Text segment:
>>>

Each element type specification is either:

a node type specification (see §18.2)
an edge type specification (see §18.3)

For each of these, there are two ways to describe the type:

a “pattern” that is similar in syntax to node or edge patterns in queries,
a “phrase” that is more explicit and verbose.

The simplest and most compact form of a node type specification is as a pattern:

(:label {
  prop1 :: type1,
  prop2 :: type2,
  // etc.
})

node type pattern basics

The label set defines the “keys” by which the type can be referenced and also used to query for matching nodes. A node type can also define additional non-keyed labels and the union of these and the keyed labels are the total set of labels for the type. For example, we could model animal nodes as the following:

(:cat => :mammal:animal),
(:dog => :mammal:animal)

animals as nodes

The node types for cat and dog are keyed with unique labels but also have the labels mammal and animal on the same nodes.

Similarly, we can specify edges with patterns:

(:Person)~[:sibling]~(:Person),
(:Person)-[:children]->(:Person)

<<<

Dataset content:
>>>

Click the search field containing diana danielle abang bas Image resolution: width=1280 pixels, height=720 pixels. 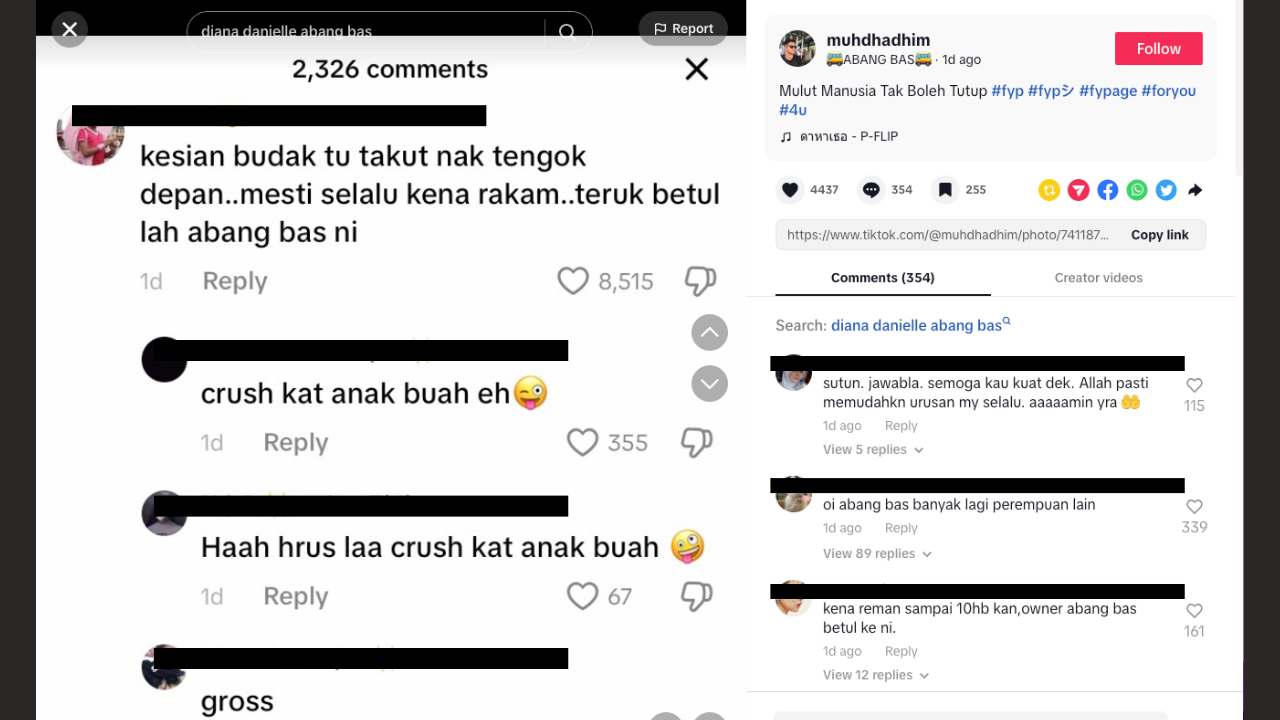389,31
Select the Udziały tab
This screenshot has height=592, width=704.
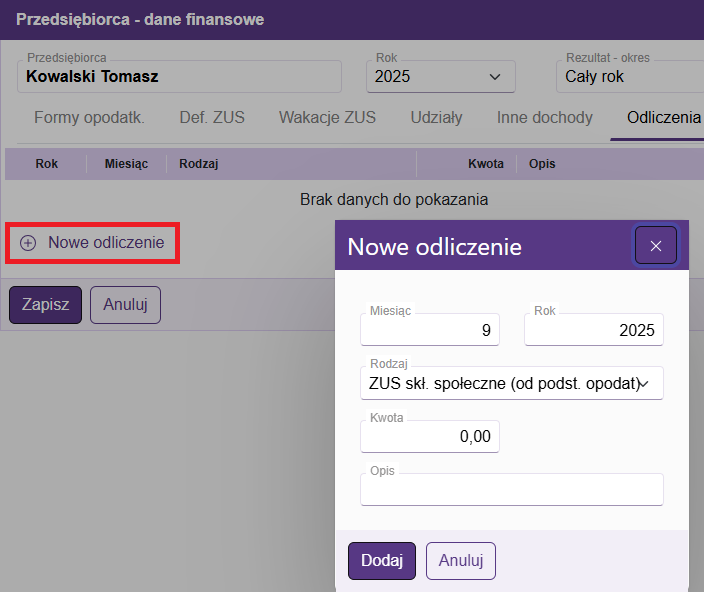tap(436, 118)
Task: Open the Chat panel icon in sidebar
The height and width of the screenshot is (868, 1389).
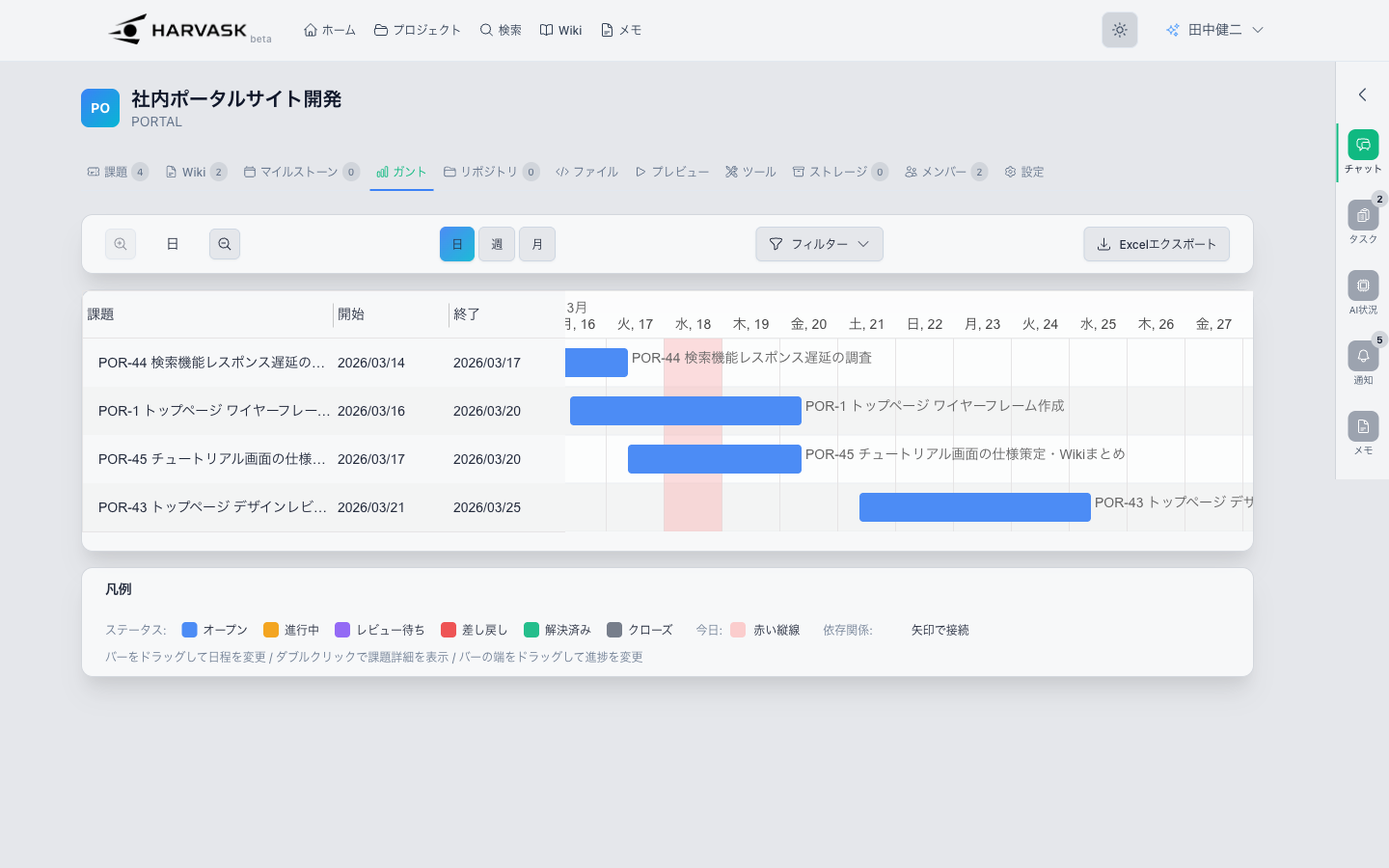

<<<

Problems to solve:
a) Rewrite the passage of the graph type text that opens with "For each of" and closes with "explicit and verbose.", putting "wordy" in place of "verbose".
b) In the graph type text, which labels do the cat and dog node types have besides their unique keyed labels?
c) Take the graph type text further from where it stops.

Expected answers:
a)
For each of these, there are two ways to describe the type:

a “pattern” that is similar in syntax to node or edge patterns in queries,
a “phrase” that is more explicit and wordy.

b) mammal and animal

c)
edge patterns

The first edge pattern is an undirected edge that is keyed with sibling and has two endpoints whose type is keyed with Person. The second edge pattern is a directed edge that is keyed with children and has a source and destination type that is keyed with Person.

A worked example

If we imagine we’re trying to structure a graph to represent data retrieved from resources using the Person type from schema.org, we can see how these declarations fit together as well as the “rough edges” of graph typing.

Here is a complete example where the properties and relations have been limited to make the schema smaller:

CREATE GRAPH TYPE People AS {
   (:Thing {
      name :: STRING NOT NULL,
      url :: STRING
   }),
   (:Person => :Thing {
      name :: STRING NOT NULL,
      url :: STRING,
      givenName :: STRING,
      familyName :: STRING NOT NULL,
      birthDate :: DATE NOT NULL,
      deathDate :: DATE
   }),
   (:Person)-[:knows]->(:Person),
   (:Person)-[:children]->(:Person),
   (:Person)-[:parent]->(:Person),
   (:Person)~[:sibling]~(:Person),
   (:Person)~[:spouse { started :: DATE NOT NULL, ended :: DATE }]~(:Person)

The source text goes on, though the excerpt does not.